2) The main objective of the al Qaeda core is to attack the U.S. All the other expressed objectives are mere propaganda by al Qaeda, used to radicalize Muslims and to inspire attacks on the U.S. and its allies.

The argument here is that no one should take seriously the outrageous propaganda spouted by al Qaeda's spokesmen. They naturally want to make themselves out to be more than they are, and claim all sorts of "achievements" and capabilities that they do not in fact possess. In addition, the larger objectives that they say they are aiming for are clearly fantasies (world domination -- really?) and unachievable.

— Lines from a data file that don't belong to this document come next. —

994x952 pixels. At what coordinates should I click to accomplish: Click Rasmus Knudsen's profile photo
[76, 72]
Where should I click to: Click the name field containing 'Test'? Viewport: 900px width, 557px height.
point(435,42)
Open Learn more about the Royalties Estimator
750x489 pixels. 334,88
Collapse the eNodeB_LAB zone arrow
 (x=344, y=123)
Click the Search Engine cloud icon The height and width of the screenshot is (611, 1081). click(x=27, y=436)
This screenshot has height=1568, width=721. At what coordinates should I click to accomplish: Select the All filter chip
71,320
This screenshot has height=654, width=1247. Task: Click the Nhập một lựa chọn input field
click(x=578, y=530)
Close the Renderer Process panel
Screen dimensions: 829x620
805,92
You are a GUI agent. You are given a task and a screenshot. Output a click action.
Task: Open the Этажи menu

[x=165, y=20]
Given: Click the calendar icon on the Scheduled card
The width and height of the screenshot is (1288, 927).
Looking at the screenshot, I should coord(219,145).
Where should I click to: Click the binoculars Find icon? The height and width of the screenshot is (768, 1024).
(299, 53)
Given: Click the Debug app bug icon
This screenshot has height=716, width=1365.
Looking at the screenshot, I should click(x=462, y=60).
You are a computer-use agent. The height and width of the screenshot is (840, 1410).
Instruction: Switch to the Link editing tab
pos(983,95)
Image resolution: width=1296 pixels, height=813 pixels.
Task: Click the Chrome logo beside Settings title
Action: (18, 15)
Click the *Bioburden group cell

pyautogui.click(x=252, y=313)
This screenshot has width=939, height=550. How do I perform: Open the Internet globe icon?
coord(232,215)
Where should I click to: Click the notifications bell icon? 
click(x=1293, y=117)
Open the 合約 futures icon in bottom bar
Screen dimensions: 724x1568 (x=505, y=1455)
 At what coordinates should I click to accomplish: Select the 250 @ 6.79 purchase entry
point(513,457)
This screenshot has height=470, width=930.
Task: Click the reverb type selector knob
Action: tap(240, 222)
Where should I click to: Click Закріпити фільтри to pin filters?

The actions of the affiliates, meanwhile, are judged to be either really aimed at local issues, or to be so ineffective that they can be safely left to capable partners.

3) The means that al Qaeda core has used to carry out its main objective are either cells trained in South Asia or adherents ("lone wolves"), who are radicalized through the internet or extremist preachers.

The U.S. has successfully prevented al Qaeda from operationalizing any large cells designed to attack U.S. persons since 2001. Because of these successes, al Qaeda was forced to rely on the far less effective "lone wolves," showing just how weak the group has become.

4) Based on these three points, the correct strategy for dealing with al Qaeda is counter-terrorism plus countering violent extremism.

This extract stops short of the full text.